Beginning at the top of the listing, repeat each line exactly until the line with "Image resolution: width=408" has been repeated too.

* TASK DATA:
===

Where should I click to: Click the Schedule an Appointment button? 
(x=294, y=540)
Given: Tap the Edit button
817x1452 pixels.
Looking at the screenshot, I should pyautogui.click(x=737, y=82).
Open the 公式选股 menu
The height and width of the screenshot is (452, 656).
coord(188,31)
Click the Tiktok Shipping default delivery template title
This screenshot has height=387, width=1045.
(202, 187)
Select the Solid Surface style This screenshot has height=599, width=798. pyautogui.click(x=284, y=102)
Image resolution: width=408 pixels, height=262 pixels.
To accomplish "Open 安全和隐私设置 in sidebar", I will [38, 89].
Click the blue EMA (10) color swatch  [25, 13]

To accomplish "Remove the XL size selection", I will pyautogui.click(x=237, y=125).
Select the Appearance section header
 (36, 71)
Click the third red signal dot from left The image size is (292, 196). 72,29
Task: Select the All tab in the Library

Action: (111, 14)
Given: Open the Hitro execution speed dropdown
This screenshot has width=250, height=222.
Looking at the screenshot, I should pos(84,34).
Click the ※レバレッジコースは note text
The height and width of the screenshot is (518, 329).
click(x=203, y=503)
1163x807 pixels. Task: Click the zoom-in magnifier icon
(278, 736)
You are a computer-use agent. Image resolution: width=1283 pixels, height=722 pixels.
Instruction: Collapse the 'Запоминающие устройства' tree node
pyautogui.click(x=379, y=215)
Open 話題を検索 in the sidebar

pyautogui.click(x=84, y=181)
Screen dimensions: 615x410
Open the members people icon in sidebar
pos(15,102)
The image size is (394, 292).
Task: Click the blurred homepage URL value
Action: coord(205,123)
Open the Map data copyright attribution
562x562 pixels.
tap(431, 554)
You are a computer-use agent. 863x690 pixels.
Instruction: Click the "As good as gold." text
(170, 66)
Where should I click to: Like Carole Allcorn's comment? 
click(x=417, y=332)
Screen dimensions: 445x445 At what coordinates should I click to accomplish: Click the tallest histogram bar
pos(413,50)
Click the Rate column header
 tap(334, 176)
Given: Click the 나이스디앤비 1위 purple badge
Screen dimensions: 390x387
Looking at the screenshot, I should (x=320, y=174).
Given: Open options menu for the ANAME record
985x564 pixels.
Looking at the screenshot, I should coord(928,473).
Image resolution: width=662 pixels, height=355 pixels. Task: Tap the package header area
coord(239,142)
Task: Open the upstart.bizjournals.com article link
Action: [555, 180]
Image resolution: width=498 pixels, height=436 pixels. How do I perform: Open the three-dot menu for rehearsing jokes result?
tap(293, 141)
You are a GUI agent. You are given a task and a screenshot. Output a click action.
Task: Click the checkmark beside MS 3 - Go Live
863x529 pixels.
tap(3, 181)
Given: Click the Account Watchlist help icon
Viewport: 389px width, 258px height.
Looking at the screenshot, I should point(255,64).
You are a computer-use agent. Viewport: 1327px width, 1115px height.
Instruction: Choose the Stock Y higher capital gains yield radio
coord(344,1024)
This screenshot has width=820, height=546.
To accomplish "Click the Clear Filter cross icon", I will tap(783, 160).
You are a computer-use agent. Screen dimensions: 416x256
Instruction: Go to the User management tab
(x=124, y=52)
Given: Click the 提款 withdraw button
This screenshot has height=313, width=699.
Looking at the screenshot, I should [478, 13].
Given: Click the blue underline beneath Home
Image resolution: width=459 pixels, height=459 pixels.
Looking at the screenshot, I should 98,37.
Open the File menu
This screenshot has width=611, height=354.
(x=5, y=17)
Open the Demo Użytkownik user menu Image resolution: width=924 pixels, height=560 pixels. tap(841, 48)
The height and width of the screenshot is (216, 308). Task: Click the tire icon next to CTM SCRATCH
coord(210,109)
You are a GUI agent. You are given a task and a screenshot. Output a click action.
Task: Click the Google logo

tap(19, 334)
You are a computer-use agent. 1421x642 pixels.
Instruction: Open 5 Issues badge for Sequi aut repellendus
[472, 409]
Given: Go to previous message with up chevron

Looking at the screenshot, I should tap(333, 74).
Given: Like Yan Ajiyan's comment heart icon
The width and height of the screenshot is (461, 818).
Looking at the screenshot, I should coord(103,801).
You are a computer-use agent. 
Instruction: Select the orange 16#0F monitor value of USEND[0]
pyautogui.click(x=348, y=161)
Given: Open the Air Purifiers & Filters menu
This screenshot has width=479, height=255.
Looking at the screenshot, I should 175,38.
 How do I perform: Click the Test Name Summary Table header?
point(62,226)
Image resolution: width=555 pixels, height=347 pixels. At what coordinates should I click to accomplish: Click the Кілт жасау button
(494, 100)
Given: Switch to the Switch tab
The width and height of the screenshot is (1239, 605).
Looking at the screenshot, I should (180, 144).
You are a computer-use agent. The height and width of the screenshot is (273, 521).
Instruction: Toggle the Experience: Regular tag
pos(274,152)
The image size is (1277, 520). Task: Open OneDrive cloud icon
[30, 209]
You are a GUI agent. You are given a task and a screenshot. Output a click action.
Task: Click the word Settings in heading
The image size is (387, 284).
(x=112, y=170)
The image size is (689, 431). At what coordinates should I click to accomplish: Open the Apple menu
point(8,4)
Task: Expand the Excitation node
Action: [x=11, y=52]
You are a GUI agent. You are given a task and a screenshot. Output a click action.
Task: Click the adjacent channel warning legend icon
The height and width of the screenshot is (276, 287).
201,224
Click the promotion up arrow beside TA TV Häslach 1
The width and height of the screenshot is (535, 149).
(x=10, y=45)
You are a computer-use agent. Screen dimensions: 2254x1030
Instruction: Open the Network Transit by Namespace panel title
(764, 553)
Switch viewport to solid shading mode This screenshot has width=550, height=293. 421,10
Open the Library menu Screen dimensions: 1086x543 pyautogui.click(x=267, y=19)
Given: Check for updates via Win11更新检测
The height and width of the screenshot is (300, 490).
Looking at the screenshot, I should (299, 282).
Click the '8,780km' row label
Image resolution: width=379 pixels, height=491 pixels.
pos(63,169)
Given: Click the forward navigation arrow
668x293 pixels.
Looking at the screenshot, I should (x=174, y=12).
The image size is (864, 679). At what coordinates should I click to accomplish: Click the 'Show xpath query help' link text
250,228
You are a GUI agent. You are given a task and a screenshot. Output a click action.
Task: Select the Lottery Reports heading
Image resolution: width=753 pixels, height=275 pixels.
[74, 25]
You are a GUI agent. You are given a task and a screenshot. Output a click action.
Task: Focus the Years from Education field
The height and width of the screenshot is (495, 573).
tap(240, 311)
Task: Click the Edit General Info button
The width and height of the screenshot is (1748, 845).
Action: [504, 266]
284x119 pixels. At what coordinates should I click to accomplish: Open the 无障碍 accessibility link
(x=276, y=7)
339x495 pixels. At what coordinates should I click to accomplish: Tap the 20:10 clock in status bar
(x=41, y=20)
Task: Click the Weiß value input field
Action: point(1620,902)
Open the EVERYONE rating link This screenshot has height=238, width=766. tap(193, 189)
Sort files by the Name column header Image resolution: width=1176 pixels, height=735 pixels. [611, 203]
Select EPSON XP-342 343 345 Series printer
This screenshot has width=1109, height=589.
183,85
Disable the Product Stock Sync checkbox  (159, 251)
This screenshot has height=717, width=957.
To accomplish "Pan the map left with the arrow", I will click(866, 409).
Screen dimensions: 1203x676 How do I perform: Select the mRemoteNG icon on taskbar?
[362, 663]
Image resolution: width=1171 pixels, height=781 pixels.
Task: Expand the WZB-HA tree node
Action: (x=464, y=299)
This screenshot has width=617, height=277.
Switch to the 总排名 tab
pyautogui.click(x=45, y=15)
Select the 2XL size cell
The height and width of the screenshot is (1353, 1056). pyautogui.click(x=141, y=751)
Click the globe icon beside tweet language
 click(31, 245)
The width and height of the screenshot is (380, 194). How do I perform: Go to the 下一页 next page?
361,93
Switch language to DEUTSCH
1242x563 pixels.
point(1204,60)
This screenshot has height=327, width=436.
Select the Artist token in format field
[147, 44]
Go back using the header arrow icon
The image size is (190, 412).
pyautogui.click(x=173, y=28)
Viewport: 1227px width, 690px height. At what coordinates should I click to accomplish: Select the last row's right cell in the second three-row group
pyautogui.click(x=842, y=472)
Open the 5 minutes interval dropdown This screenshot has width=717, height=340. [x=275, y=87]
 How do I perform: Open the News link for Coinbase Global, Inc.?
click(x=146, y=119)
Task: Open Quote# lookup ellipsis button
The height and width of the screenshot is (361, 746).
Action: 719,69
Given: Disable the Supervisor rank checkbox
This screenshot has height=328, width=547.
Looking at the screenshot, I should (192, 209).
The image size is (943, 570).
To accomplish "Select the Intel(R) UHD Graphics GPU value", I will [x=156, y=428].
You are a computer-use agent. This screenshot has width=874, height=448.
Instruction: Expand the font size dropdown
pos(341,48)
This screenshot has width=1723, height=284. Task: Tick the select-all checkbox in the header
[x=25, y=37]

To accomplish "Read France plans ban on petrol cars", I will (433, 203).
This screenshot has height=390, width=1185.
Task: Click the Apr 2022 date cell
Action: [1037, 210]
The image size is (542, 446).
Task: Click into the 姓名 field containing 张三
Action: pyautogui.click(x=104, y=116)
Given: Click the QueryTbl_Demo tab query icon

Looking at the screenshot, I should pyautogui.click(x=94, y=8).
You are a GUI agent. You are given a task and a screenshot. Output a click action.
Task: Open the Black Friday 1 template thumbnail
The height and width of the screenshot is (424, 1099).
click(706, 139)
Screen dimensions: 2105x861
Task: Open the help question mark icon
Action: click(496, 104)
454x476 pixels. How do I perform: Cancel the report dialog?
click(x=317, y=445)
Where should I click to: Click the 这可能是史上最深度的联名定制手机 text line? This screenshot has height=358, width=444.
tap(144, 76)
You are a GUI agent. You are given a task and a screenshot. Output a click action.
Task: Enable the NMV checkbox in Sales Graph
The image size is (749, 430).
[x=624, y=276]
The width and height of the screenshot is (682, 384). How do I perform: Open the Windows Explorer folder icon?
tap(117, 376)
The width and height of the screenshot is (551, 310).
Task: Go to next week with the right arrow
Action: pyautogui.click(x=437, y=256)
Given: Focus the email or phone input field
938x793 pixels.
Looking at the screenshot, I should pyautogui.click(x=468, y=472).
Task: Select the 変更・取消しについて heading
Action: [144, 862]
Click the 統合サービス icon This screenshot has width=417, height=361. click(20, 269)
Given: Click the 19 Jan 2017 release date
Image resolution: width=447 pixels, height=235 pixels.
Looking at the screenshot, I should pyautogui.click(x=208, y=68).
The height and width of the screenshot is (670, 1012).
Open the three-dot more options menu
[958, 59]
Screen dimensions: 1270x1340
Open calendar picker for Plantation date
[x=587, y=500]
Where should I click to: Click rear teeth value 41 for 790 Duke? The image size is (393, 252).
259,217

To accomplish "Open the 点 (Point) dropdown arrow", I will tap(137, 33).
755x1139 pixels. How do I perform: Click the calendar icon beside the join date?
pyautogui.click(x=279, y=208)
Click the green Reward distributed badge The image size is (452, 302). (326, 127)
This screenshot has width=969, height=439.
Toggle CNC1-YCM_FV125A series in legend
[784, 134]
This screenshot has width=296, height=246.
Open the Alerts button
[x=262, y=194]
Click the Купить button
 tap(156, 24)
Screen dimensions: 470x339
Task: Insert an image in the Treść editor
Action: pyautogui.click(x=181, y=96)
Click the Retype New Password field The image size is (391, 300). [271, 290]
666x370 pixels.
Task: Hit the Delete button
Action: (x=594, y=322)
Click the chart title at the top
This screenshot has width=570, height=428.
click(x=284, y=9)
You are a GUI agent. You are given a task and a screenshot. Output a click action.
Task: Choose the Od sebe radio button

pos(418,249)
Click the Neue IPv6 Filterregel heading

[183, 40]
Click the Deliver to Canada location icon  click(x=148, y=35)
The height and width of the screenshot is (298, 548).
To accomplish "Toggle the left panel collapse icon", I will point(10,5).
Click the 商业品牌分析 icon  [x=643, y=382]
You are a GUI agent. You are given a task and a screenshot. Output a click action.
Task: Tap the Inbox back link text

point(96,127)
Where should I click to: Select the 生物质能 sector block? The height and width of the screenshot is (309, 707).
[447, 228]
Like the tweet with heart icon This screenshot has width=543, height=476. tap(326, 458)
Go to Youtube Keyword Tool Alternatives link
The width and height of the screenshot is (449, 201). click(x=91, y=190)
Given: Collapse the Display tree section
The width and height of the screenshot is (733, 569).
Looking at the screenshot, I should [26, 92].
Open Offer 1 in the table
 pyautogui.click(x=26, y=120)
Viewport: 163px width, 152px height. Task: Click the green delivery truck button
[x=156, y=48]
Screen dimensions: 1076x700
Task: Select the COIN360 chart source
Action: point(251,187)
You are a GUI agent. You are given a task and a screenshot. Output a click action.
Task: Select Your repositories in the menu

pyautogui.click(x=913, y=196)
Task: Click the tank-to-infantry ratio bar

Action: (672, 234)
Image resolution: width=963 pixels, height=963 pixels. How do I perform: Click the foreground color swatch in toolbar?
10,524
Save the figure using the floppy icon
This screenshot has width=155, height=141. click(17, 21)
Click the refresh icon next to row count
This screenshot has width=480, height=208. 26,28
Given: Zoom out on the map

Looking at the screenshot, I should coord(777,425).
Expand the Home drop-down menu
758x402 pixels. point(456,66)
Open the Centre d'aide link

===

* EXERCISE OUTPUT:
Where should I click to: Click the Schedule an Appointment button? 
(x=294, y=540)
Given: Tap the Edit button
817x1452 pixels.
Looking at the screenshot, I should pyautogui.click(x=737, y=82).
Open the 公式选股 menu
The height and width of the screenshot is (452, 656).
coord(188,31)
Click the Tiktok Shipping default delivery template title
This screenshot has height=387, width=1045.
(202, 187)
Select the Solid Surface style This screenshot has height=599, width=798. pyautogui.click(x=284, y=102)
Image resolution: width=408 pixels, height=262 pixels.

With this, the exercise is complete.